*USING THE INFORMATION*
**1.** In the fixed-width multiplier passage, which two bits does the proposed architecture use to round off the LSB of the multiplier output?
**2.** Write out the fixed-width multiplier passage, beginning at the words "The two subtractions" and stopping after the words "of Equation (3).".
**3.** Carry the fixed-width multiplier passage forward from its last sentence.

*QUOTED PASSAGE*
▼
To illustrate with an example, let us consider that A and B are two numbers that are represented in 2's complement format. The input A has m bits while the input B has n bits.

$$A = -A_{m-1}2^{m-1} + \sum_{i=0}^{i=m-2} A_i 2^i \tag{1}$$

$$B = -B_{n-1}2^{n-1} + \sum_{i=0}^{j=n-2} B_i 2^i$$
(2)

Then, the product P, which has m+n bits, can be written as,

$$P = A_{m-1}B_{n-1} 2^{m+n-2} + \sum_{i=0}^{m-2} \sum_{j=0}^{n-2} A_i B_j 2^{i+j} - \sum_{i=0}^{i=m-2} A_i B_{n-1} 2^{n-1+i} - \sum_{j=0}^{j=n-2} A_{m-1} B_j 2^{m-1+j}$$
(3)

The two subtractions in Equation (3) can be expressed as an addition of 2's complement numbers; thereby, the above equation can be realized with the help of all adders instead of subtractions.

As in DSP processing, the multiplication process gets a greater share of up to 80% of computational capabilities, and plenty of architectures are devised to improvise the implementation features of Equation (3).

To understand the fixed-width multiplication, consider A and B as 8 bit wide. Hence, after multiplication, the product obtained will be 16 bits. In fixed width multiplier, only the upper 8 bit output is considered while truncating the lower 8 bits, which is shown in Figure 1.

As the least bits have much lower significance as compared with higher bits, truncating the LSB would result in a greater reduction in both hardware utilization and computational time. The product P for an 8 \* 8 signed fixed multiplier is given as:

$$P = MSB + LSB$$
$$\implies P = \sum_{i=n}^{i=2n-1} P_i 2^i$$
(4)

As the LSB part of the product is truncated to hardwired **'**0'.



Fig. 1 Representation of partial products

### 4. Proposed Fixed Multiplier

The proposed architecture for an 8\*8 fixed multiplier is detailed in Figure 2. The partial products obtained are separated as MSP and LSP. Instead of truncating the entire LSB part as defined in the previous section, the least six bits are hard-wired to '0', and the bits P6 and P7 are used to round off the LSB of the multiplier output. This is done to improve the result close toward exact.

Again, the computational capabilities of MSP are greatly improvised by subdividing into three major parts, which are shown in Figure 3. The three blocks work independently, and partial outputs are obtained.
▲
*PROVIDED RECORDS*
▼
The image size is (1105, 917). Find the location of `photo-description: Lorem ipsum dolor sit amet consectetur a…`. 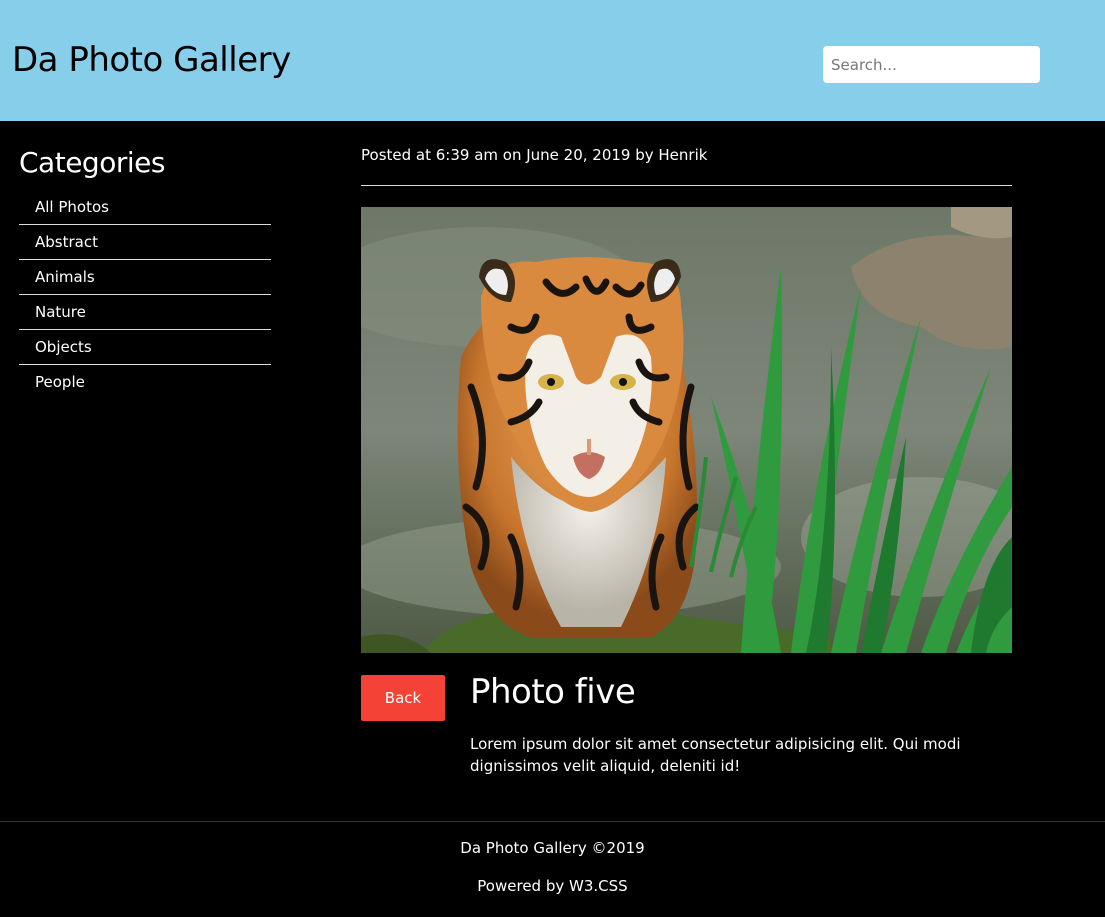

photo-description: Lorem ipsum dolor sit amet consectetur a… is located at coordinates (716, 755).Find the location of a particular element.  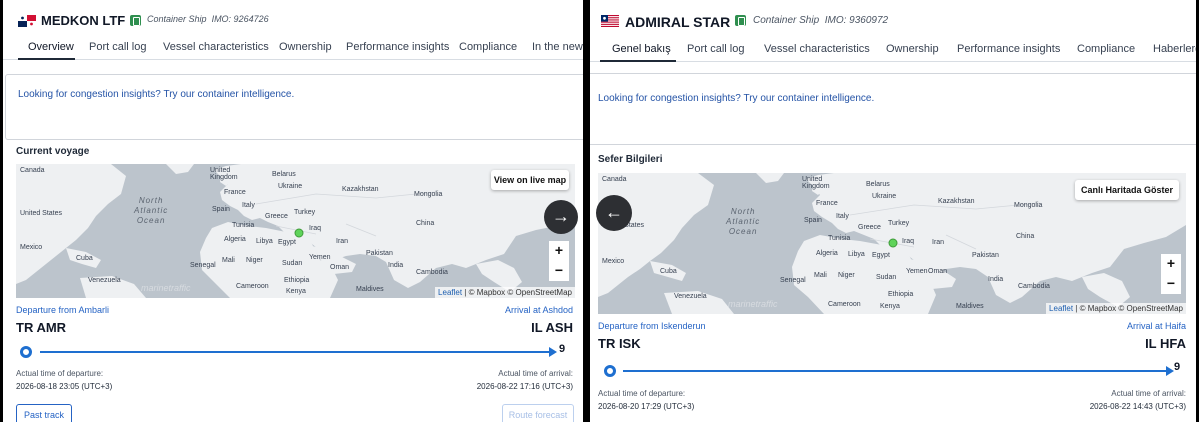

tab-in-the-news: In the news is located at coordinates (558, 47).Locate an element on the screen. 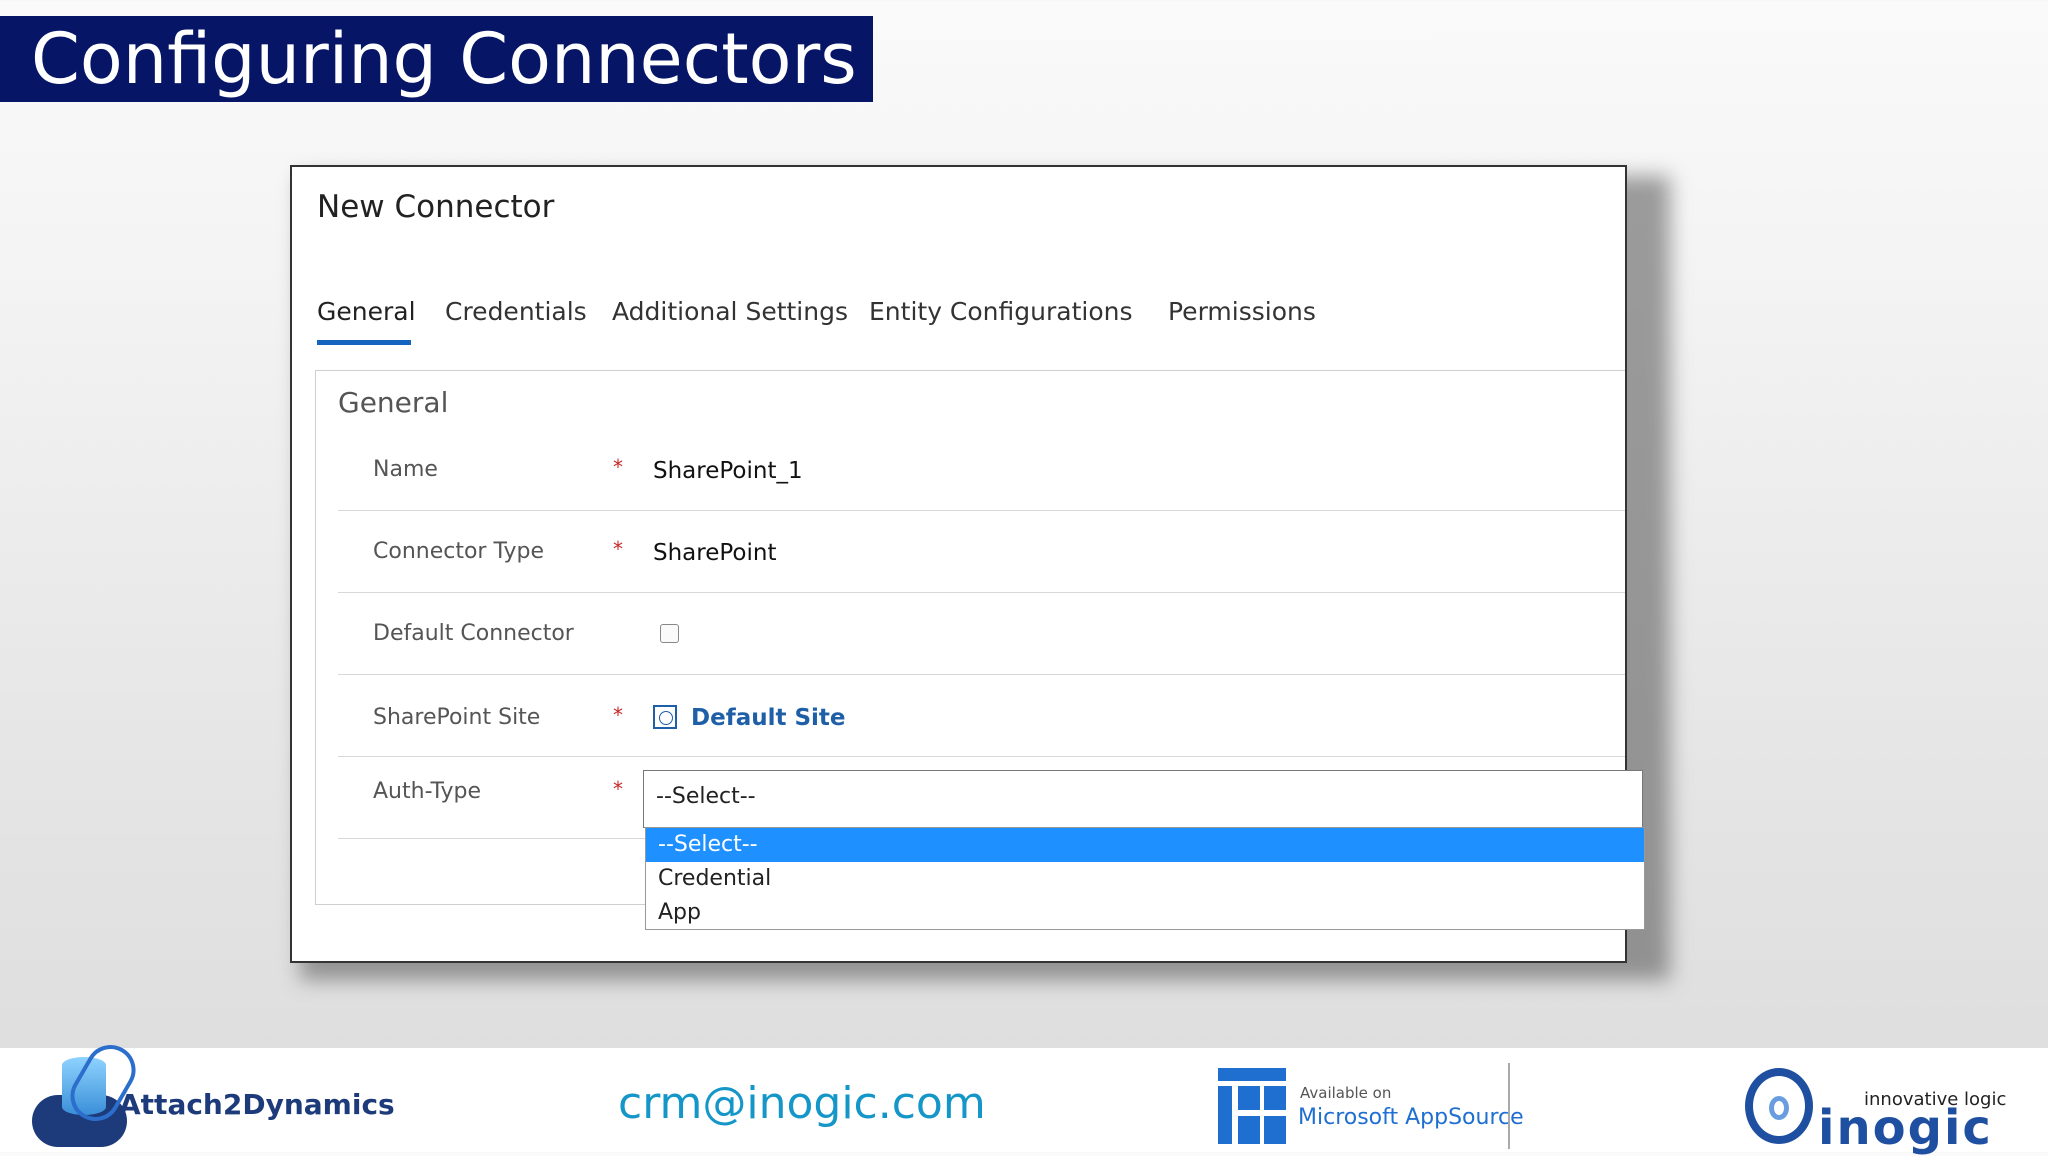 The width and height of the screenshot is (2048, 1156). tab-additional-settings: Additional Settings is located at coordinates (730, 312).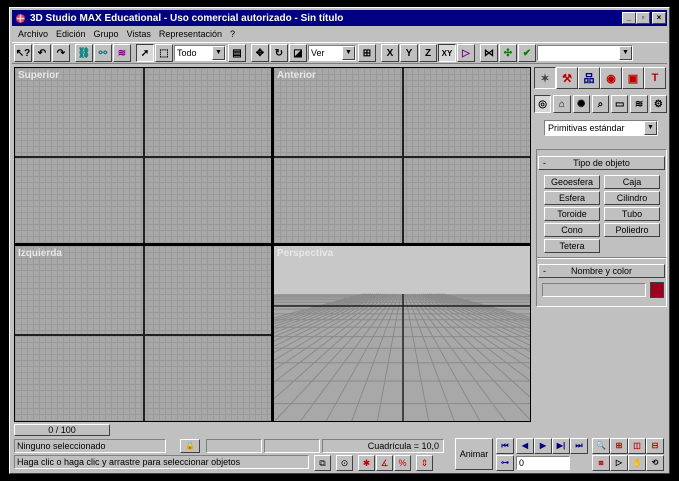 The height and width of the screenshot is (481, 679). What do you see at coordinates (658, 104) in the screenshot?
I see `systems-button: ⚙` at bounding box center [658, 104].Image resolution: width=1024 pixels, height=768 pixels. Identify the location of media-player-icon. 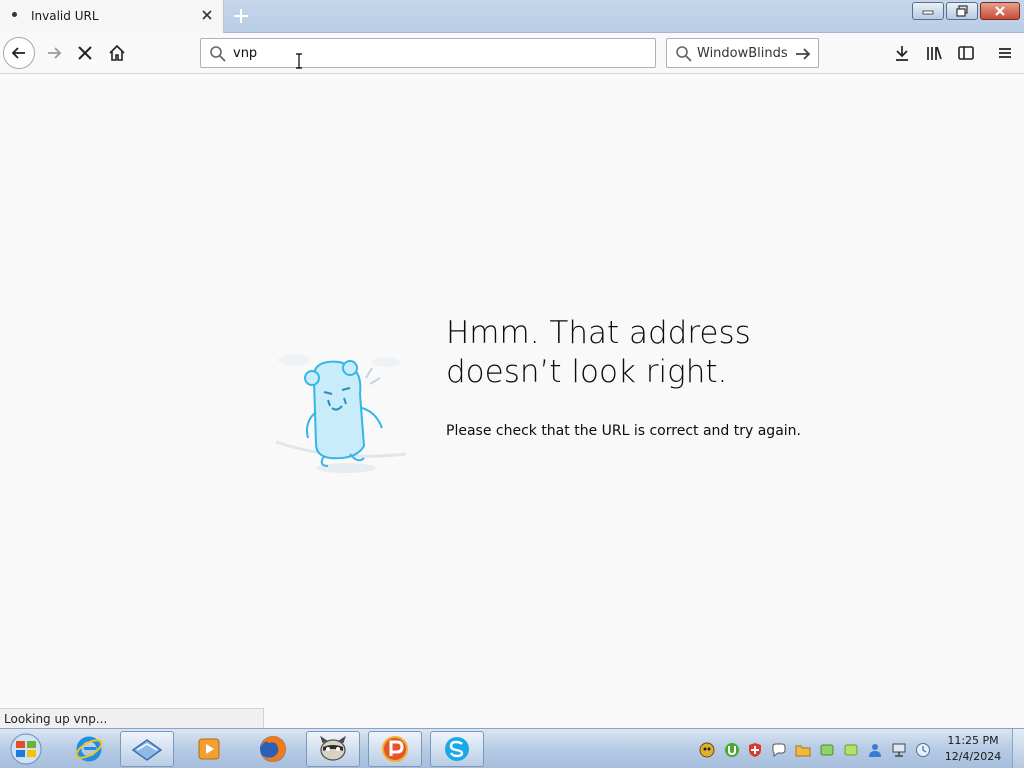
(209, 749).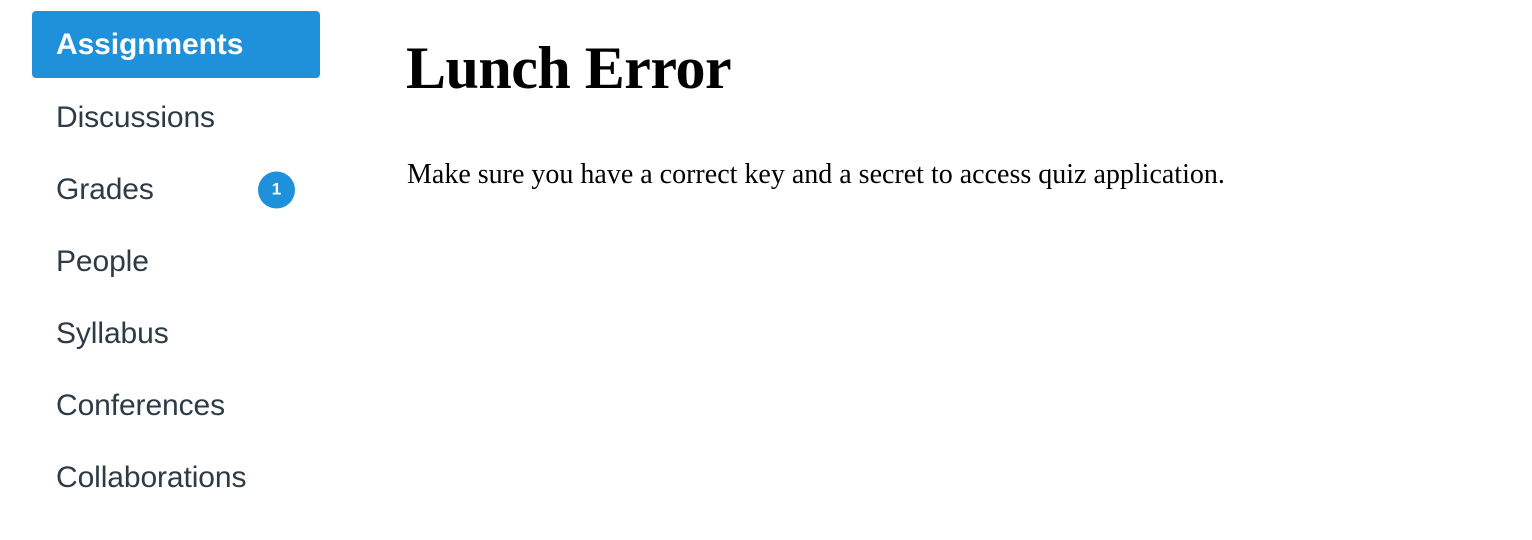  I want to click on sidebar-item-grades: Grades 1, so click(176, 190).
▲
*EXERCISE RESPONSES*
**1.** P6 and P7.

**2.**
The two subtractions in Equation (3) can be expressed as an addition of 2's complement numbers; thereby, the above equation can be realized with the help of all adders instead of subtractions.

As in DSP processing, the multiplication process gets a greater share of up to 80% of computational capabilities, and plenty of architectures are devised to improvise the implementation features of Equation (3).

**3.**
|     |      |      |      |      |      |      |      | A7B0 | A6B0 |
|-----|------|------|------|------|------|------|------|------|------|
|     |      |      |      |      |      |      | A7B1 | A6B1 | A5B1 |
|     |      |      |      |      |      | A7B2 | A6B2 | A5B2 | A4B2 |
|     |      |      |      |      | A7B3 | A6B3 | A5B3 | A4B3 | A3B3 |
|     |      |      |      | A7B4 | A6B4 | A5B4 | A4B4 | A3B4 | A2B4 |
|     |      |      | A7B5 | A6B5 | A5B5 | A4B5 | A3B5 | A2B5 | A1B5 |
|     |      | A7B6 | A6B6 | A5B6 | A4B6 | A3B6 | A2B6 | A1B6 | A0B6 |
|     | A7B7 | A6B7 | A5B7 | A4B7 | A3B7 | A2B7 | A1B7 | A0B7 |      |
| P15 | P14  | P13  | P12  | P11  | P10  | P9   | P8   | P7   | P6   |

Fig. 2 Partial product array of 8 with 2 bits for improving accuracy

The partial results are combined with the suitable logic circuit to get the final product. As the Multiplication is carried out in the independent flow of signals, the latency of this proposed arrangement will be much less on par with the existing architectures. Realization of these three major parts can be done with an efficient combinatorial circuit, which aids in speeding up the results towards low latency.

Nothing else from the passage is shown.